I’m an outspoken person as most of you noticed by now, but I’m also open for discussion and that’s why I particularly like blogging. Every now and then a good discussion starts based on one of my blog articles. (Or a blog article of any of the bloggers for that matter.) These usually start in the form of a comment on an article but also via email or Twitter, even within VMware some of my articles have been discussed extensively.
A couple of weeks ago I voiced my opinion about VMFS block sizes and growing your VMFS. Growing your VMFS is a new feature, introduced with vSphere. In the article I stated that a large block size, 8MB, would be preferabel because of the fact that you would have less locking when using thin provisioned disks.
If you create a thin provisioned disk on a datastore with a 1MB block size the thin provisioned disk will grow with increments of 1MB. Hopefully you can see where I’m going. A thin provisioned disk on a datastore with an 8MB block size will grow in 8MB increments. Each time the thin-provisioned disk grows a SCSI reservation takes place because of meta data changes. As you can imagine an 8MB block size will decrease the amount of meta data changes needed, which means less SCSI reservations. Less SCSI reservations equals better performance in my book.
As a consultant I get a lot of question on vmfs locking and I assumed, with the current understanding I had, that a larger blocksize would be beneficial in terms of performance. I’m no scientist or developer and I rely on the information I find on the internet, manuals, course material and the occasional internal mailinglists… In this case this information wasn’t correct, or better said not updated yet to the changes that vSphere introduced. Luckily for me, and you guys, one of my colleagues jumped in to give us some good insights:
I am a VMware employee and I wrote VMFS with a few cronies, but the following is a personal opinion:
Forget about locking. Period. Yes, SCSI reservations do happen (and I am not trying to defend that here) and there will be some minor differences in performance, but the suggestion on the (very well written) blog post goes against the mission of VMFS, which is to simplify storage virtualization.
Heres a counter example: if you have a nearly full 8MB VMFS volume and a less full 1MB VMFS volume, you’ll still encounter less IO overheads allocating blocks on a 1MB VMFS volume compared to the 8MB volume because the resource allocator will sweat more trying to find a free block in the nearly full volume. This is just one scenario, but my point is that there are tons of things to consider if one wants to account for overheads in a holistic manner and the VMFS engineers don’t want you to bother with these “tons” of things. Let us handle all that for you.

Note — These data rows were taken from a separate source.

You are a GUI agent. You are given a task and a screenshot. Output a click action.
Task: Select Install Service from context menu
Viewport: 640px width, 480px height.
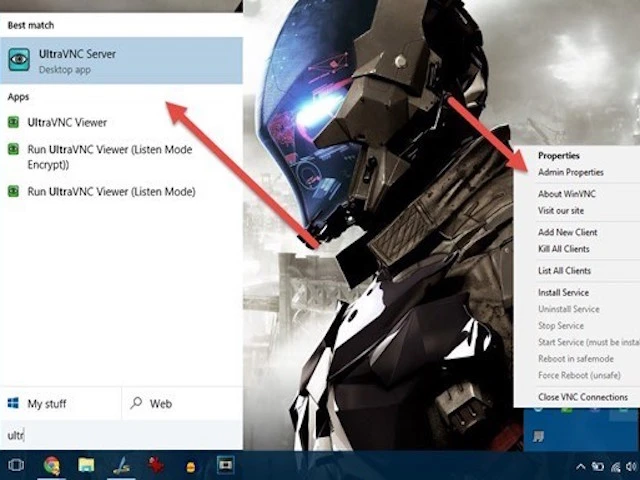(563, 293)
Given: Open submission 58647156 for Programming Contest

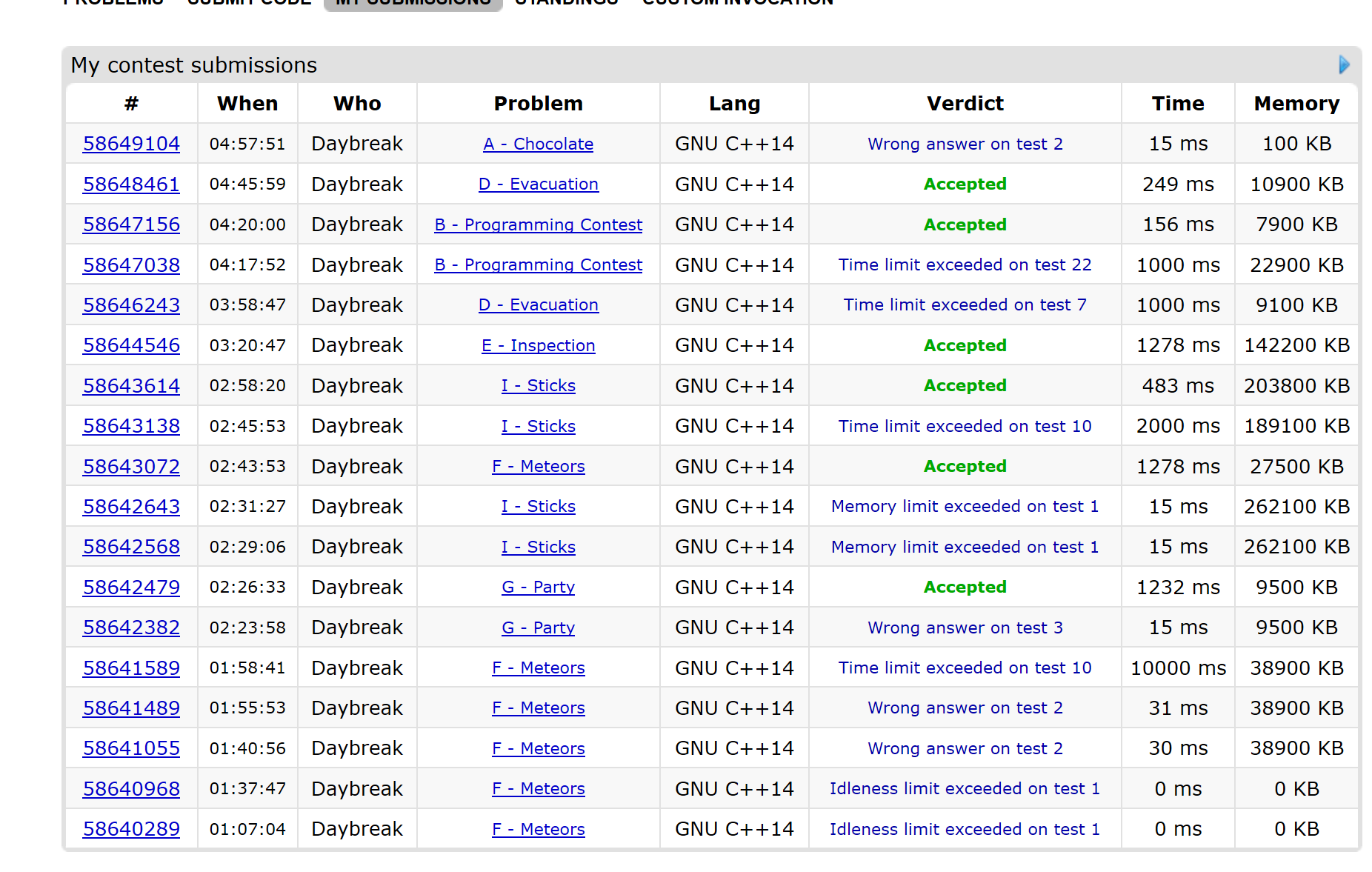Looking at the screenshot, I should click(x=131, y=224).
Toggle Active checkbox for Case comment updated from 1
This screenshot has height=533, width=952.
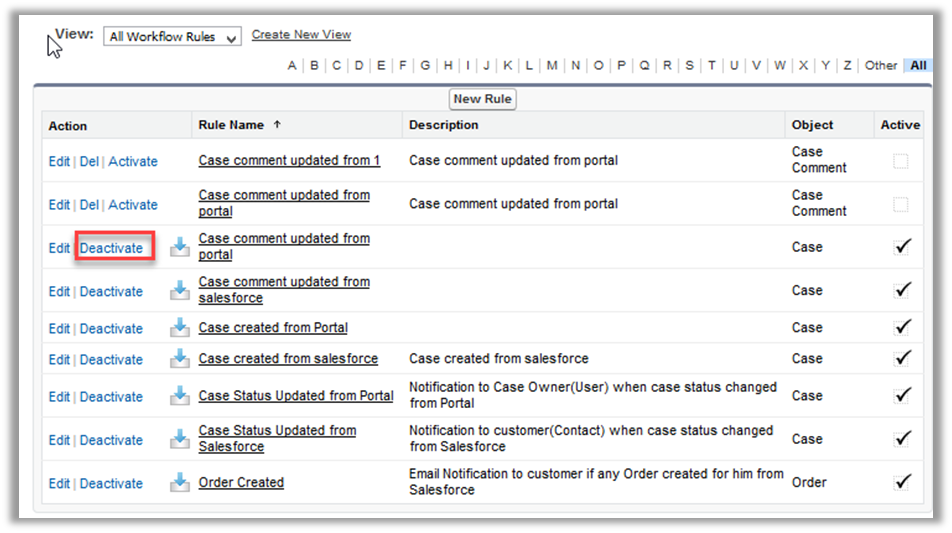(901, 161)
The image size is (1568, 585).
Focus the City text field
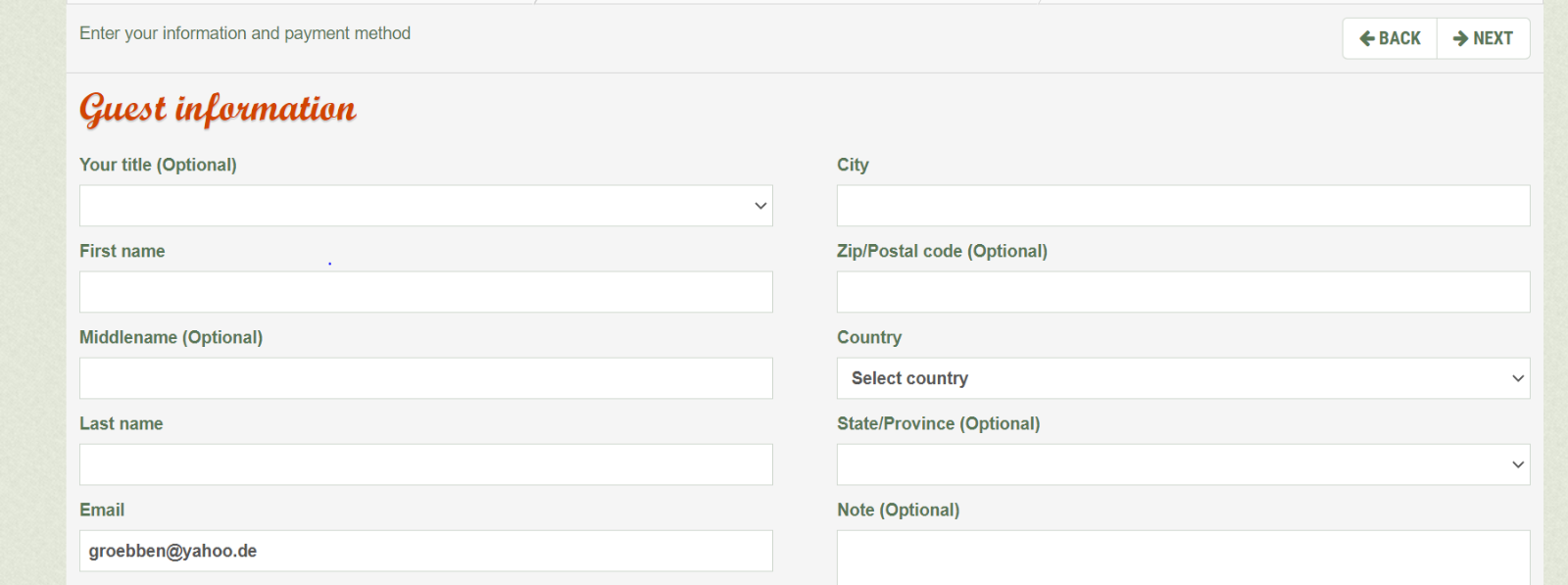1183,206
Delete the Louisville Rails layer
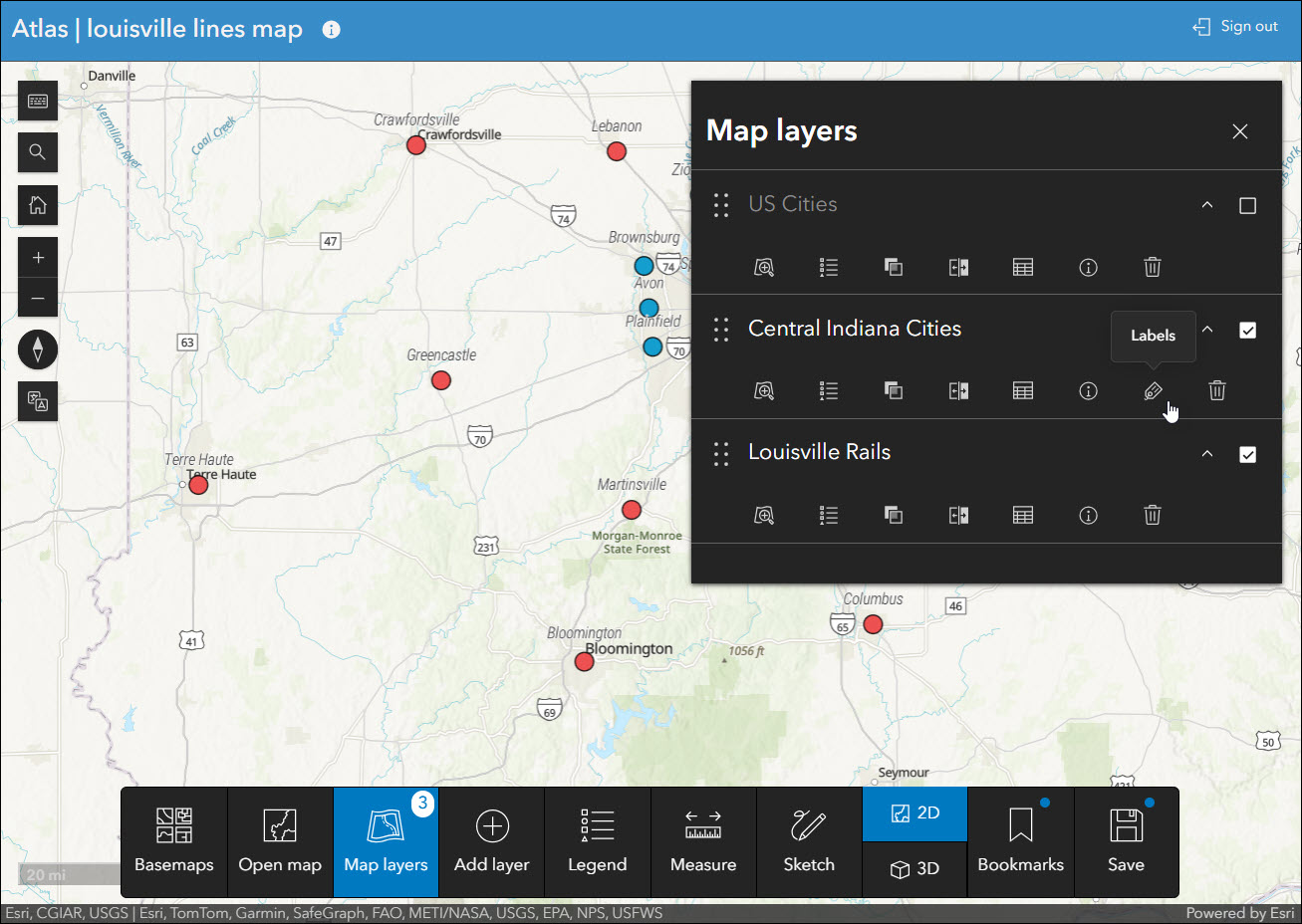Viewport: 1302px width, 924px height. pos(1152,515)
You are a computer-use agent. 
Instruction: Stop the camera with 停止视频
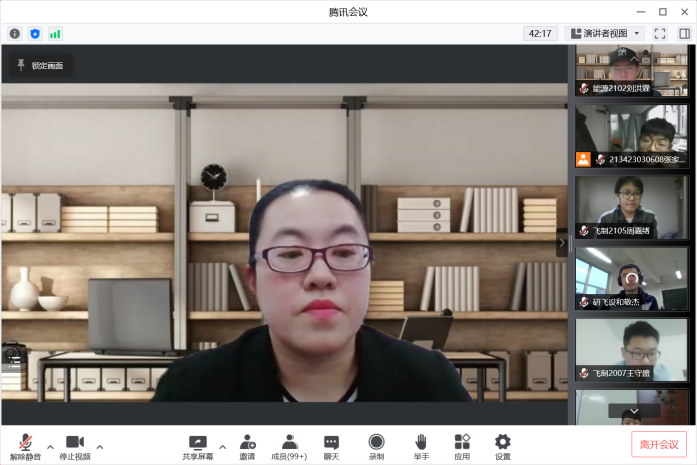pos(74,446)
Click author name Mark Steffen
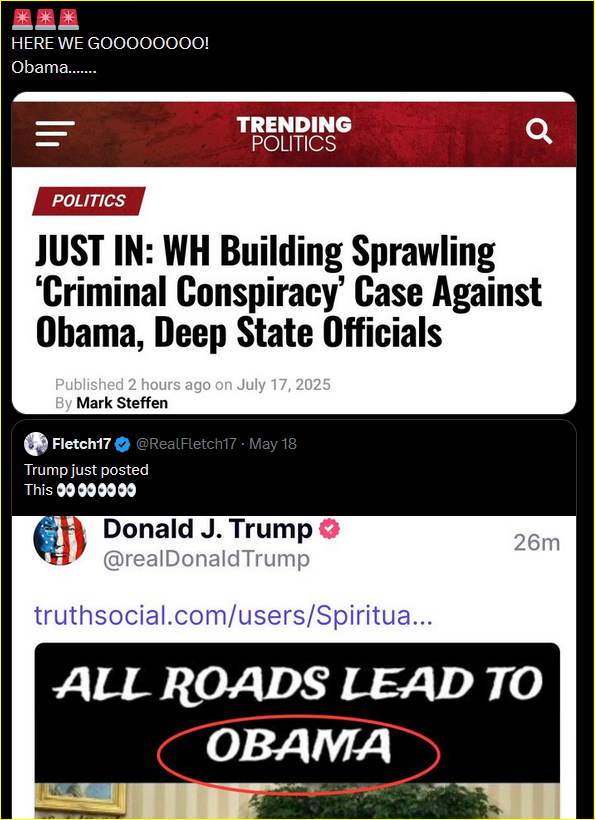Viewport: 595px width, 820px height. (x=122, y=403)
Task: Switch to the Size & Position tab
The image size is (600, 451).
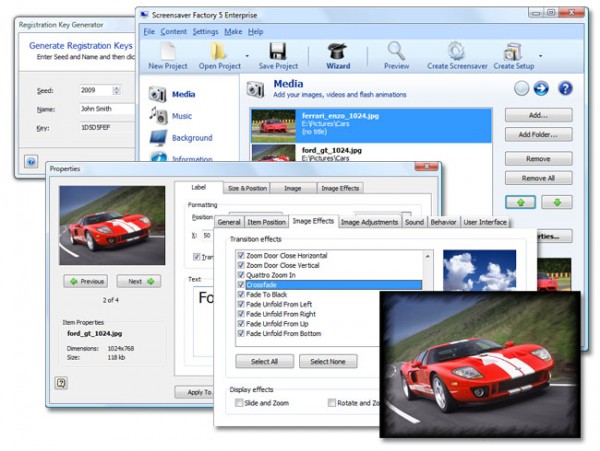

So in summary, blocksizes and thin provisioning should be treated orthogonally. Since thin provisioning is an official feature, the thing for users to know is that it will work “well” on all VMFS blocksize configurations that we support. Thinking about reservations or # IOs the resource manager does, queue sizes on a host vs the blocksize, etc will confuse the user with assertions that are not valid all the time.
I like the post in that it explains blocks vs sub-blocks. It also appeals to power users, so that’s great too. But reservation vs. thin provisioning considerations should be academic only. I can tell you about things like non-blocking retries, optimistic IO (not optimistic locking) and tons of other things that we have done under the covers to make sure reservations and thin provisioning don’t belong in the same sentence with vSphere 4. But conversely, I challenge any user to prove that 1MB incurs a significant overhead compared to 8MB with thin provisioning
Does this mean that I would not pick an 8MB block size over a 1MB block size any more?
Not exactly, but it will depend on the specific situation of a customer. My other reason for picking an 8MB block size was VMFS volume growing. If you grow a VMFS volume the reason for this probably is the fact that you need to grow a VMDK. If the VMDK needs to grow larger than the maximum file size, which is dictated by the chosen block size, you would need to move(Storage VMotion or cold migration) the VMDK to a different datastore. But if you would have selected an 8MB block size when you created the VMFS volume you would not be in this position. In other words I would prefer a larger block size, but this is based on flexibility in terms of administration and not based on performance or possible locking issues.
I want to thank Satyam for his very useful comment, thanks for chipping in!